[Stored data]
****

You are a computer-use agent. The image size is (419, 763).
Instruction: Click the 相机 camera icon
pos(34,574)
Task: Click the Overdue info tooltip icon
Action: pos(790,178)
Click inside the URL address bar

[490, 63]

****

▶ What to do: I would like you to output every record exactly as written.

▶ Output of the exercise:
You are a computer-use agent. The image size is (419, 763).
Instruction: Click the 相机 camera icon
pos(34,574)
Task: Click the Overdue info tooltip icon
Action: pos(790,178)
Click inside the URL address bar

[490, 63]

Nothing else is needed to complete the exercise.